The I Quit match was interesting. And historic. The very first "I quit" match was Ric Flair and Terry Funk. If you really pay attention to how this match was conducted you realize a few things that the Hardy boys tried to recreate and pay homage to. Within the confines of this match, the idea is to beat a man so badly that he quits. This is not a physical match psychology wise because the other man has to say the words. That makes it a mental match, that's where the match is won. This is a match built for one thing and one thing only, high drama. The match is supposed to horrify, it's supposed to leave a bad taste in your mouth. You should feel a little dirty when they're done if it's done right. The premise is breaking another human being's spirit, not beating a man into submission, that match came later. I don't know about you, but watching one man duct tape and tie down his actual brother in a twisted S&M fashion made me uncomfortable, listening to that man shamelessly pleading from his prone position trussed up Tess Trueheart style to a table added to that. So when people tell me they hated this match I have to wonder what is it they were looking for because I was suitably appalled and horrified.

The Beth Phoenix Santina thing should have already worn out its welcome. But my God Santino is hilarious. It was a welcome entry to get away from the horror of the Hardy brother-on-brother action we had just witnessed. Although the stripping of Santino quickly put us back into that place.

Quite possibly the most unsuccessful abstraction of the night was the plotting of the Orton, Rhodes, Dibiase versus Triple H, Batista and McMahon. Conceptually, Randy hanging back till the right time to strike, keeping Shane McMahon in the ring as the weak link, reads well on paper. It just makes sense for the character, the story, everything. However, the actuality of it is that you end up having your 3 strongest match participants out of one of the biggest matches of the night. In action it ends up having a horrible dynamic. What I've always enjoyed about Triple H Randy Orton matches is fluctuation. At any moment they can go from 0 to 60 and then back again. This is the dynamic that was so very appealing at last year's Backlash that only had 2 less participants in the match than this year's. Out of the 3 that maintained the most time in the match, truly only Cody is watchable for long stretches of time, then Ted and last Shane by default. My concern, since Triple H was taken out of action at the end of the night, is that there could be some unknown injury issue that forced the match to be mapped this way.

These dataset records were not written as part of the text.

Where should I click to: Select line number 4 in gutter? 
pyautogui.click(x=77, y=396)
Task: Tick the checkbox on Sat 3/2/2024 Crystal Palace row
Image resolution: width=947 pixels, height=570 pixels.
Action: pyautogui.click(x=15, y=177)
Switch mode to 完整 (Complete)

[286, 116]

Nobody makes Cena look better than Edge. It's been true for a few years now and that dynamic has not changed. This match is the winner of the most abstract match of the night award. Most abstract match of the year pending. I hated this match about 1 minute in. I thought the pace was too slow, the spots unnatural and it seemed much too pleased to be utterly psychology free. And then I started to pay attention. Really pay attention. This is the match that had been being built. It wasn't supposed to be pretty, or make sense. It was supposed to have this wary wild animal feel to it. It was supposed to move like the nature channel. So the slow pacing, stalking as it were. Queues being taken from nature. I could be reading more into it than it was, but really that is the only thing that makes any sense. Well that and just getting back from a European tour. Could you have worse timing that that. The bumps were BIG bumps. The one into the crowd was absolutely insane. And I mean that literally. Speaking for myself, I would not let John 'I am freakshow strong' Cena throw steal steps at my head. I'm just saying. After this match got its legs under it, this became very enjoyable mostly because I did hate it when it started and grew to appreciate it after it was over. I remember thinking I may have just watched the best Last Man Standing match ever and not even known it. How Odd.

And that sums up Backlash for me. I left with an overwhelming sense of I either just watched the most awful Pay Per View in the world, or I just saw the professional wrestling version of Avant Garde art. Until the DVD comes out the jury will remain out.